What the task asks:
Look through the entries below and copy exactly the part that begins with the line containing "At what coordinates should I click to accomplish: Follow" and ends with the line containing "You are a computer-use". Do not copy the pictures.

Data for analysis:
- Opening Delimiter -
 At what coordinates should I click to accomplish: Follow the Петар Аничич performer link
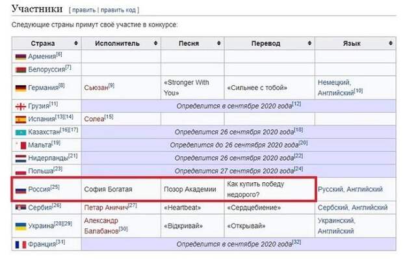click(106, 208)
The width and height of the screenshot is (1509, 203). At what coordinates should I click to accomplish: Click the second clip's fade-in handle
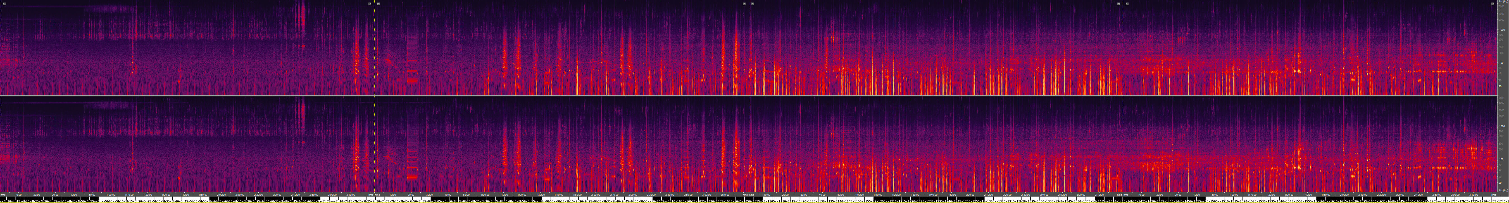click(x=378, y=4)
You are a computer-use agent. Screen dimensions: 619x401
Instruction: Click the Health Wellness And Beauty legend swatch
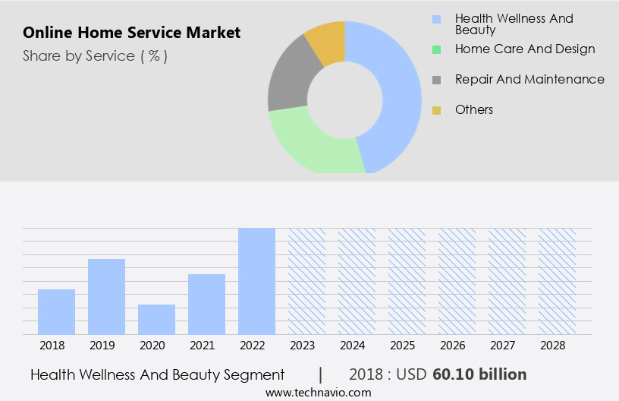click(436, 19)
- Closing Delimiter -
- Opening Delimiter -
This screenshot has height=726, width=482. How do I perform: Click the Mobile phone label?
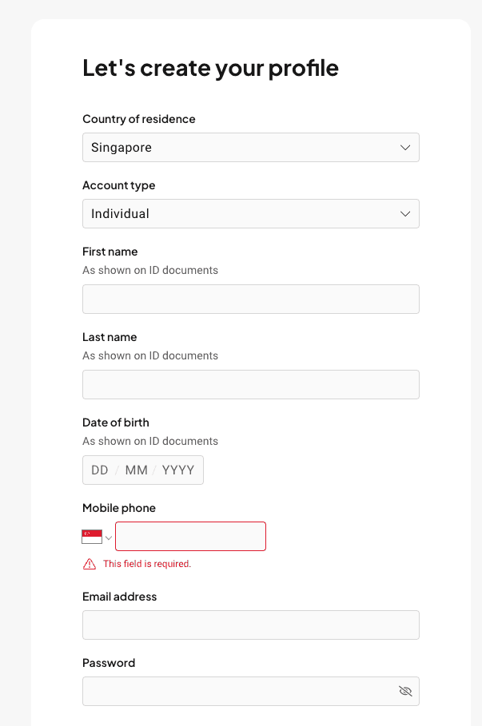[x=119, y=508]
- Closing Delimiter -
Task answer:
 At what coordinates should I click to accomplish: Follow the Петар Аничич performer link
click(106, 208)
The width and height of the screenshot is (1509, 203). At what coordinates should I click to accomplish: Click the second clip's fade-in handle
click(x=378, y=4)
You are a computer-use agent. Screen dimensions: 619x401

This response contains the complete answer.